## Exercise tasks
**a.** From the OpenScope autofocus text, write out the passage from "Or last, but" up to and including "code (although unused).".
**b.** In the OpenScope autofocus text, what does a maximized focus score correspond to?
**c.** Carry on the OpenScope autofocus text from the point where it stops.

## Excerpt
Revision as of 08:31, 18 September 2015

Autofocus

The Problem

Since the start of the OpenScope project, we aimed to turn our microscope into a fully automated, autonomously operable system. As such, it could not lack the autofocus feature. Autofocus is especially useful in certain experimental setups such as:

  • time lapse imaging - to account for stage drift/settling with time

  • monitoring of motile samples

  • focus stacking - for imaging 3-dimensional objects

Or last, but not least, autofocus just facilitates the work of the person, operating the OpenScope. Manual focusing, although not very challenging, might still be fiddly, especially for the inexperienced user. This is when the autofocus algorithm comes to help. We tried out various methods of performing this task, and settled on the empirically best methods, although the rest of the code is present in our source code (although unused).

The Solution

The strategy of the autofocus algorithm is to calculate the focus score for each frame imaged while gradually changing the sample-objective distance, until the score is maximized. This corresponds to the most sharply focused image. The physics behind the process is very simple: image of an object, viewed through a lens, is produced at a particular distance from the lens; at any shorter/longer distance the light rays from a single point on the object do not converge into a point, and therefore the image is blurred. The focus score can therefore be simply regarded as a mathematical function with a single maximum.

## Information given
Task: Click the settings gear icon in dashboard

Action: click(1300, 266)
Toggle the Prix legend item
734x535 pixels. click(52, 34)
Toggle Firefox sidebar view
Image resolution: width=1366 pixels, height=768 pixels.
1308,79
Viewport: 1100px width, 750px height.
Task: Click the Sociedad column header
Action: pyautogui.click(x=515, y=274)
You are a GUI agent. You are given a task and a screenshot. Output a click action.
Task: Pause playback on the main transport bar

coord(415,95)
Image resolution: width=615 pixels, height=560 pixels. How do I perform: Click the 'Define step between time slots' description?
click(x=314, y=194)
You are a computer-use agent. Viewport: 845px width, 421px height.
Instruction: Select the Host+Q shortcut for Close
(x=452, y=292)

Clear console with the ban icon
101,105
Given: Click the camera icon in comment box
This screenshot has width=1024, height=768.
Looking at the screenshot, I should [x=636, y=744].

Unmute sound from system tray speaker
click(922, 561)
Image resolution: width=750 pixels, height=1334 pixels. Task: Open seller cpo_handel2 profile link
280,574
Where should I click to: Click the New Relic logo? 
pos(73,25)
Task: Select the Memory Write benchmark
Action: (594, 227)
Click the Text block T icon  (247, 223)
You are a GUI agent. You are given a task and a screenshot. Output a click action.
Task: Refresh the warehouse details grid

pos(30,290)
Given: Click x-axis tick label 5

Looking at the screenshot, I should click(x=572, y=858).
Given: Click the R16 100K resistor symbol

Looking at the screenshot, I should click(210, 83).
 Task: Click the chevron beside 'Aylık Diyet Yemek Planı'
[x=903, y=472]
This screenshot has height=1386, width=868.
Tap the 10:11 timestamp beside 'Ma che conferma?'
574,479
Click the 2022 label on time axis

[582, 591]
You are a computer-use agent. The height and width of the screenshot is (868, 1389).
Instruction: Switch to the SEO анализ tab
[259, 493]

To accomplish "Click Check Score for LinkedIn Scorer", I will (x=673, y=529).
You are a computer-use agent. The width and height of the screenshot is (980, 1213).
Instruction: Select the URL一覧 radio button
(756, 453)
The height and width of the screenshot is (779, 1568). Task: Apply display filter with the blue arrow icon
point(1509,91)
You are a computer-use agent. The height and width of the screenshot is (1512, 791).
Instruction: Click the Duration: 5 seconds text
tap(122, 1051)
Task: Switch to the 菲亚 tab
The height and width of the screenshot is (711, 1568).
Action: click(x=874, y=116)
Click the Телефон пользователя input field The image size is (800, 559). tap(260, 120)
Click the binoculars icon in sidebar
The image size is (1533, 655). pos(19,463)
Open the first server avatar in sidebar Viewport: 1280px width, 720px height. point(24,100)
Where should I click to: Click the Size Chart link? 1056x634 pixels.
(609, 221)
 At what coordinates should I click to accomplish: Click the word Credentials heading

## Solved tasks
**a.**
Or last, but not least, autofocus just facilitates the work of the person, operating the OpenScope. Manual focusing, although not very challenging, might still be fiddly, especially for the inexperienced user. This is when the autofocus algorithm comes to help. We tried out various methods of performing this task, and settled on the empirically best methods, although the rest of the code is present in our source code (although unused).

**b.** The most sharply focused image.

**c.**
There are, however, several issues to consider. Multiple methods exist for calculating the focus score. As well as this, there many ways to scan around for the best focus score. The challenge was to find the most robust solutions. Here is what we tried:

  • Tested out focus scores based on variance since this was recommended by both sources [1][2] on artificially blurred out images (Gaussian blur with different standard deviations). This worked well. Variance was chosen as the focus measure to implement since it is quick to evaluate (speed being an important priority), and numpy has a function that does this already.

  • Implemented an autofocus method for multiresolution search (described in the textbook [2], section 16.3.3).

    • Implemented DWT (Discrete Wavelet Transform) to decompose image to low resolution versions. This was expected to allow for faster computation and autofocusing. In practice, there was no significant computational advantage from this, so low-res images were not used in the final algorithm.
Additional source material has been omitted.